I was lucky enough to visit the museum at the end of 2019, just before COVID-19 hit and the museum had to shut down. Unlike the Computer History Museum in Mountain View, the machines here were fully operational and you could actually get to use them - I compiled some hello world code on a NeXTcube and I still remember that fond moment. IIRC they had systems that you can SSH in and use, but seems like they've taken that down. Must be a recent thing since I remember they were operational a year or two ago.
The Mountain View museum is an expensive travesty. Another great "living" museum is the one next to Bletchley Park. You can program the Dekatron with paper tape and watch the base-10 memory cells changing as it runs.

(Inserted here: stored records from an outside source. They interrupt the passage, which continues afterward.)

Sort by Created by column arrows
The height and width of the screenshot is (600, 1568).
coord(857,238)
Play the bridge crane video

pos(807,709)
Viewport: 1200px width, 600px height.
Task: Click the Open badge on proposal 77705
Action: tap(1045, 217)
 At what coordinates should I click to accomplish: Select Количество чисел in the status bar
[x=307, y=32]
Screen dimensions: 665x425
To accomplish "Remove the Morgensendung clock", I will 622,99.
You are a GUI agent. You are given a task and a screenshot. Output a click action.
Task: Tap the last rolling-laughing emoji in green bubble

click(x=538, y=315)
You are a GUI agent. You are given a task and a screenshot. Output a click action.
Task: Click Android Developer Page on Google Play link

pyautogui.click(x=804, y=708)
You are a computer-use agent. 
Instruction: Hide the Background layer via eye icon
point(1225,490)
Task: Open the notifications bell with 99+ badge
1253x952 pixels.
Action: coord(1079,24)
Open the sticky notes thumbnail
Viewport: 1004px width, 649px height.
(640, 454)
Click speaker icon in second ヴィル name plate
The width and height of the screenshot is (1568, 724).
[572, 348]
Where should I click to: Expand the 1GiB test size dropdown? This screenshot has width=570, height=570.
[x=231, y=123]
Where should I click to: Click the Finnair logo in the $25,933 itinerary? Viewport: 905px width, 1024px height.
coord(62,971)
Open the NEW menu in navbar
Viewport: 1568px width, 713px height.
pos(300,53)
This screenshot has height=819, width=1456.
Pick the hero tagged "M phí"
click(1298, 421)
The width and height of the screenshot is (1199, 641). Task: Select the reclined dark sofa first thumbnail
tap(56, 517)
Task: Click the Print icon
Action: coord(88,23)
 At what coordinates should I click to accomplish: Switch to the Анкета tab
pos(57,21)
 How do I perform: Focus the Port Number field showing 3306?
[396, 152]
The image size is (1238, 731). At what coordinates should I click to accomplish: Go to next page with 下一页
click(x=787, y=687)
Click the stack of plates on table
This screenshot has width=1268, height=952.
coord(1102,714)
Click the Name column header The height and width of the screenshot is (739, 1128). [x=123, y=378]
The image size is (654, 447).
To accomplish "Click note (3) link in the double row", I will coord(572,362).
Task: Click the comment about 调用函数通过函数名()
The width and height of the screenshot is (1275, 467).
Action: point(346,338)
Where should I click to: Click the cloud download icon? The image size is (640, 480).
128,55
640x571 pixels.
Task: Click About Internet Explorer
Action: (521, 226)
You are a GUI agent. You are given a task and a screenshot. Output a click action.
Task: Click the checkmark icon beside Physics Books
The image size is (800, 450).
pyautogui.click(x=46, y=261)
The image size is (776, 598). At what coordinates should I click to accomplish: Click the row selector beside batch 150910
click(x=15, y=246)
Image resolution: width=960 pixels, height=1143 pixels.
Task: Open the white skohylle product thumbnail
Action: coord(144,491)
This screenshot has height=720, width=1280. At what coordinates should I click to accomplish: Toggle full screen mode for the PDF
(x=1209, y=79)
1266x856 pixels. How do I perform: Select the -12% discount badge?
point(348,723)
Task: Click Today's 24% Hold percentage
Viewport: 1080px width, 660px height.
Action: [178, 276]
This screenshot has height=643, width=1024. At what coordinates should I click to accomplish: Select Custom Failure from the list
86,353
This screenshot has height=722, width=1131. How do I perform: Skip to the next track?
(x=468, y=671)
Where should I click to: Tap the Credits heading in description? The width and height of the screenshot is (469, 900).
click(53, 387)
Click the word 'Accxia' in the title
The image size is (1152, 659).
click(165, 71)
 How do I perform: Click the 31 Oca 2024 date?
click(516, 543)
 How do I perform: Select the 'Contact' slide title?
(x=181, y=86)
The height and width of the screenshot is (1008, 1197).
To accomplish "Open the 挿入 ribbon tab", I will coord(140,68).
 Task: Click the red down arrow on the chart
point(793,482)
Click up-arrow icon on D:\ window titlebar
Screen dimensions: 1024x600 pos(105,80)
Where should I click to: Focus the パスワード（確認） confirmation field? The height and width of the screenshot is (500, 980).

The one next to Bletchley Park is The National Museum of Computing. It's a really great place and, IMHO, much more interesting than Bletchley Park itself.
Per the article, the parent company laid off all of the museum staff in mid-2020, so if they were working a year or two ago, they were doing so despite a lack of maintenance. Something probably broke at some point and there's no one left to fix it.
I managed to compile and run a hello world C program (it might've actually been B?) using ed on an old school Research Unix machine they had.
I also remember messing with the shell on an even older Unix machine that had an actual teletype printer terminal. And directly poking the VGA buffer on a C64 to do goofy things...
I only went once a while ago, when my family took a trip to Seattle, but that is one of my most treasured memories. It's a travesty that future generations of nerdy kids won't get that experience (and I'm sad that I likely won't get it again either).
It was the first and only time me and my brother saw a mainframe actually running. And hundreds of other early computers. Incredible place and such a shame.